NPY Y1 receptors activation and 20-HETE synthesis mediates the vasoconstriction induced by pyramidal neurons.

Effects of paxilline (1 μM, orange, n= 10 arterioles from 6 mice), HET-0016 (100 nM, blue-grey, n= 10 arterioles from 7 mice) and BIBP3226 (1 μM, yellow, n= 10 arterioles from 6 mice) on (a) kinetics and (b) AUC of arteriolar vasoconstriction induced by 20 Hz photostimulation (vertical blue bar). Dashed line represents the baseline. The SEMs envelope the mean traces. The shaded traces correspond to the control condition (Fig. 1c – 20 Hz). The data are shown as the individual values and mean ± SEM. * and *** statistically different from 20 Hz control condition with p< 0.05 and 0.001.

Possible pathways of vasoconstriction induced by pyramidal neurons.

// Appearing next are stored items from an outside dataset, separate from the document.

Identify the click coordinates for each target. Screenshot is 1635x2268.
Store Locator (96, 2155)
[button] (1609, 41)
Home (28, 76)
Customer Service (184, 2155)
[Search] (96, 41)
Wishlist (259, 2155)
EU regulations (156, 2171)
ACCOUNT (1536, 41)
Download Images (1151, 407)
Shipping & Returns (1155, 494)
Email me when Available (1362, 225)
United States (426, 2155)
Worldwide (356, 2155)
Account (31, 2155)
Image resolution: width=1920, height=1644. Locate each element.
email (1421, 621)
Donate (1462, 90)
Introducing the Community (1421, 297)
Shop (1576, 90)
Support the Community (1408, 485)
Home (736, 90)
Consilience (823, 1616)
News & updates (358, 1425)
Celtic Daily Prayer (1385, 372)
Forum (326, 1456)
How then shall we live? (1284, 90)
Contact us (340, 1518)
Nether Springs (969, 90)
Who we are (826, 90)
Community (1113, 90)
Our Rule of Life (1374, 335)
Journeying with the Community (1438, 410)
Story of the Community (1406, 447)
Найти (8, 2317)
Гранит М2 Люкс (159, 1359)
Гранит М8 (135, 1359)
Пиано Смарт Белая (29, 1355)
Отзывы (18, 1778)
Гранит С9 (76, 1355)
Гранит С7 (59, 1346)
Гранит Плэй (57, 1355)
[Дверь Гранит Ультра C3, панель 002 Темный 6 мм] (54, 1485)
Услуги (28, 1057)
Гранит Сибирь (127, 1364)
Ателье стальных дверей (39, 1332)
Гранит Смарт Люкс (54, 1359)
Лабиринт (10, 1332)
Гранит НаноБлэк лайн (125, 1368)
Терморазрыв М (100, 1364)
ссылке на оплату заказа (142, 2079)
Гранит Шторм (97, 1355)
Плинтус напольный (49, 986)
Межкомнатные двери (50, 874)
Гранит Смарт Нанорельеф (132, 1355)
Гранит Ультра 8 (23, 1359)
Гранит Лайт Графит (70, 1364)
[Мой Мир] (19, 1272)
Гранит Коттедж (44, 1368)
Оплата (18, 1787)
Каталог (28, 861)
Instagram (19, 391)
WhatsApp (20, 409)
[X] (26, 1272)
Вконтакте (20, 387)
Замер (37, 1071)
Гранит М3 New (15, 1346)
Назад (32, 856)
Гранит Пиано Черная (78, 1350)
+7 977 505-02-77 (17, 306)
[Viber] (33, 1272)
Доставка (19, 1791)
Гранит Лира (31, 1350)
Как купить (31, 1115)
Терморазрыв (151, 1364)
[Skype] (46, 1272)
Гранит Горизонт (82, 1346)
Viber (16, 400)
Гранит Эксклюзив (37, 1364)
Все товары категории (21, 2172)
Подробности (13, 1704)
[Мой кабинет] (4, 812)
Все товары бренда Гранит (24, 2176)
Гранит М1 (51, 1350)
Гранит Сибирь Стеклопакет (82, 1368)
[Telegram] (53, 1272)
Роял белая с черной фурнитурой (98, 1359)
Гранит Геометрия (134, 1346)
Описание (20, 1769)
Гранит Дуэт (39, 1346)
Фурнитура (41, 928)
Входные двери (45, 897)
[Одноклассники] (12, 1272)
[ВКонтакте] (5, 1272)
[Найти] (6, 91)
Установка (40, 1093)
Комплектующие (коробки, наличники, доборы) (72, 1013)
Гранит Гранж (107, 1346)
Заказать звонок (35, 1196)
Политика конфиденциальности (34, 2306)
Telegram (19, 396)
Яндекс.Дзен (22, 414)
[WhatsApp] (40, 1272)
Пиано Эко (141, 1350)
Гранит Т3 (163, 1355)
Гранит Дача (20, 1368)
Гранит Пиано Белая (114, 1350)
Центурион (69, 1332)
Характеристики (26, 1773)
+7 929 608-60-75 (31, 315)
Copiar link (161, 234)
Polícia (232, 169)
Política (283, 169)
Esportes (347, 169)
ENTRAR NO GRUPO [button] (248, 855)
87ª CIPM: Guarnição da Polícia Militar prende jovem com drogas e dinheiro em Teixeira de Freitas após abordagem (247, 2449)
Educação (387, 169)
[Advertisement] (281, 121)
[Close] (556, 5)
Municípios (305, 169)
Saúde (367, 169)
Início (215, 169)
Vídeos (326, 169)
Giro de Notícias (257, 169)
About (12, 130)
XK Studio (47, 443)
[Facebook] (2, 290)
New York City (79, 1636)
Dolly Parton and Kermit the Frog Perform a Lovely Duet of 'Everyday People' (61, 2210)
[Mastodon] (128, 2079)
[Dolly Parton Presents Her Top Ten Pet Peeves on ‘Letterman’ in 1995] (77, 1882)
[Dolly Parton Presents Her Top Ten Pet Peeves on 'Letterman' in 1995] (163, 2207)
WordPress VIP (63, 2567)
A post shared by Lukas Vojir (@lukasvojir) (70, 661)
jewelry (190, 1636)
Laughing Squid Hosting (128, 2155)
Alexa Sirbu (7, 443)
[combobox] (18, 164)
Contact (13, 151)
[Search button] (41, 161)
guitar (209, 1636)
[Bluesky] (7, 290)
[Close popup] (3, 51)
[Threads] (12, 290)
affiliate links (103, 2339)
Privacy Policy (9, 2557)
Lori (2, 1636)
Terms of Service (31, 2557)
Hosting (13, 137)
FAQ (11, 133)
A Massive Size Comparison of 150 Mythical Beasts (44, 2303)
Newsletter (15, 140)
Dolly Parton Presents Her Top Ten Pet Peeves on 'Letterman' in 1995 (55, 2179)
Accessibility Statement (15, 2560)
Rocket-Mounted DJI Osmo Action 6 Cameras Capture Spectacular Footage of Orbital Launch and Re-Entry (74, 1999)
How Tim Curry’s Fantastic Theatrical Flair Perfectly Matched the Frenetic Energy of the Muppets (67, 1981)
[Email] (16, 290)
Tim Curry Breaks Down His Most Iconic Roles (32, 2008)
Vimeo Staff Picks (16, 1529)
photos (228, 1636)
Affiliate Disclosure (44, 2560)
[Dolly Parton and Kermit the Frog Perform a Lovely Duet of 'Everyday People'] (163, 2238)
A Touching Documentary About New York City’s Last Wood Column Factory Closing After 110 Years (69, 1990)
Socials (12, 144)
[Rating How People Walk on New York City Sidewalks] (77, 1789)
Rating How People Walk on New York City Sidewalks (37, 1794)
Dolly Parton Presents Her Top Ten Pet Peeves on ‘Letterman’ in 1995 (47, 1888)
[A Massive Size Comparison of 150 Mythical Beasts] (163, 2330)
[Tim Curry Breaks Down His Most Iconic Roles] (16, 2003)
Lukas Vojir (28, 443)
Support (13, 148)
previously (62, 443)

20 Hz photostimulation induces activation of pyramidal neurons expressing channelrhodopsin-2 (ChR2H134R) and increases intracellular calcium (Ca2+). Arachidonic acid (AA) is released from membrane phospholipids (MPL) by phospholipases (PL) activated by intracellular Ca2+ and is metabolized by type-1 and type-2 cyclooxygenases (COX-1 and COX-2) and prostaglandin E2 synthases (PGES) to produce prostaglandin E2 (PGE2). Three non-exclusive pathways can be proposed for arteriolar vasoconstriction in layer I: 1) PGE2 released into the extracellular space may act directly on arteriolar EP1 and EP3 receptors to induce smooth muscle cell constriction. 2) Glutamate released from pyramidal cells may activate neuropeptide Y (NPY) interneurons and NPY is released to act on Y1 receptors to constrict smooth muscle cells. Glutamate can also activate astrocytes to induce constriction through the 20-HETE and the COX-1/PGE2 pathways. 3) PGE2 may act on pre- and postsynaptic EP2 receptors to facilitate glutamate release and NPY interneuron activation, respectively.